Kalshi, the CFTC‑regulated prediction market operator, has introduced tokenized versions of its event contracts on the Solana blockchain.
The move aims to push regulated bets on real‑world outcomes directly into on‑chain trading venues. It aims to connect Kalshi’s federally supervised exchange to the liquidity and composability of decentralized finance, while preserving off‑chain order‑book infrastructure and U.S. regulatory oversight.
Kalshi Turns Regulated Event Markets into SPL Tokens
Through an integration with prediction‑focused middleware DFlow and Solana’s largest DEX aggregator Jupiter, Kalshi is turning its existing event contracts, covering outcomes such as elections, inflation prints and weather events, into SPL tokens that live natively on Solana. When a user submits an order via DFlow’s Prediction Markets API, liquidity providers fill the request using Kalshi’s centralized matching engine, and the protocol mints tokens representing “yes” or “no” positions in the relevant market; those tokens can then be traded, lent, or used as collateral across Solana DeFi.

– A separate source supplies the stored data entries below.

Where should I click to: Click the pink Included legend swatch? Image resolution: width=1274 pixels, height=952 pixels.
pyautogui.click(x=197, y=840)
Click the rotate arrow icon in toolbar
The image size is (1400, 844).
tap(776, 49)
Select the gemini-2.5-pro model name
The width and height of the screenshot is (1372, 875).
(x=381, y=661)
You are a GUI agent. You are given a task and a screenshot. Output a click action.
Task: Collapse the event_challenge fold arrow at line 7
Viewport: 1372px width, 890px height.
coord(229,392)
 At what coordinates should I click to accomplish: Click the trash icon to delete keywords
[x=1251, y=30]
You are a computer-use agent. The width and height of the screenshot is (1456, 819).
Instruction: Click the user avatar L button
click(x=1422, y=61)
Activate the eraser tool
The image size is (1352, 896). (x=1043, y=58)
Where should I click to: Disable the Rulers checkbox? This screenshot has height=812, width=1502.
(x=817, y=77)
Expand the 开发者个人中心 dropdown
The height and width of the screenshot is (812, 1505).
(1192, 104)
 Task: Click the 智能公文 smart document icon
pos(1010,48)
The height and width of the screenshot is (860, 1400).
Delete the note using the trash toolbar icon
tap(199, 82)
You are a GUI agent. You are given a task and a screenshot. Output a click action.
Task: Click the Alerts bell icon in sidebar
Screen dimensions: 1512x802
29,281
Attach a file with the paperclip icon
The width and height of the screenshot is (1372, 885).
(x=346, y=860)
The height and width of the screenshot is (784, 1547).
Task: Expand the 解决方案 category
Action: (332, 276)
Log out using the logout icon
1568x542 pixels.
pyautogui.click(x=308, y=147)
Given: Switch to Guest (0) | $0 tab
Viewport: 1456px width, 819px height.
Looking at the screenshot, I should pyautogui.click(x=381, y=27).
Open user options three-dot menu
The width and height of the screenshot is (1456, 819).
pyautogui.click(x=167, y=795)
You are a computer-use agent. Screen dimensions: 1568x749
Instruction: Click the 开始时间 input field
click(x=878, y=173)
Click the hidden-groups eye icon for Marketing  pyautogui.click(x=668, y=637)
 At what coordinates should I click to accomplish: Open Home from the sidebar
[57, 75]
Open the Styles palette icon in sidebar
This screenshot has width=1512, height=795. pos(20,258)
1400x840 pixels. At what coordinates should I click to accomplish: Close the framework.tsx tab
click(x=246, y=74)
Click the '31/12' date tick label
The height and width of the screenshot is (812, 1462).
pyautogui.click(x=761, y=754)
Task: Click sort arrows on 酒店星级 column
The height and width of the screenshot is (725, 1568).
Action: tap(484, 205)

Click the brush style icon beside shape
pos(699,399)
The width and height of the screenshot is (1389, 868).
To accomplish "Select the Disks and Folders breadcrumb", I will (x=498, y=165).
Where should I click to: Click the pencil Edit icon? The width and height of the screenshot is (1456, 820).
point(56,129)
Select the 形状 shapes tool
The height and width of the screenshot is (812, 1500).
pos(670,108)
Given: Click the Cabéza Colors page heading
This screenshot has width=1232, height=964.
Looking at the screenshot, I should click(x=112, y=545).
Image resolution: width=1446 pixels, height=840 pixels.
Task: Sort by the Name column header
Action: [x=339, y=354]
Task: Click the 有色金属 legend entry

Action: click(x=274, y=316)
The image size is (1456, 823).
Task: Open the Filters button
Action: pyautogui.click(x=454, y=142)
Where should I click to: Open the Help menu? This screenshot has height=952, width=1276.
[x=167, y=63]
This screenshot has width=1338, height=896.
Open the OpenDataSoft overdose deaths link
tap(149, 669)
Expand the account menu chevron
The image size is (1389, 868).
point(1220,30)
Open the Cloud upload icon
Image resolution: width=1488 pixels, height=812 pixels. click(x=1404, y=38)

At settlement, winning tokens are redeemable for stablecoins, while losing tokens expire worthless, mirroring the binary payoff structure of Kalshi’s off‑chain contracts. DFlow’s architecture uses Concurrent Liquidity Programs and a hybrid request‑for‑quote model to bridge Kalshi’s order book with on‑chain users, aiming to maintain price integrity and atomic execution while allowing high‑frequency minting and burning of tokens.
A Bid for On‑Chain Liquidity
Kalshi’s head of crypto told CNBC that the firm views tokenization as the “endgame,” arguing that moving event contracts on‑chain opens access to “billions of dollars of liquidity” and lets third‑party developers build alternative front‑ends, automated agents and risk‑management tools on top of the same markets. The company has launched a US$2 million grants program and “Builder Codes” to reward teams that drive volume through custom trading terminals, dashboards, or AI‑driven strategies tied to its tokenized contracts.
The launch also sharpens Kalshi’s competition with on‑chain‑native rival Polymarket by offering comparable composability while maintaining a CFTC‑licensed structure. Industry observers note that prediction‑market volumes across platforms have climbed toward US$28 billion year‑to‑date, with weekly turnover hitting record highs in late October as traders speculated on macroeconomic data and U.S. political races. By putting its contracts on Solana, Kalshi is testing whether regulated venues can capture that demand without sacrificing the speed, privacy and programmability that have drawn crypto‑native users to unregulated markets.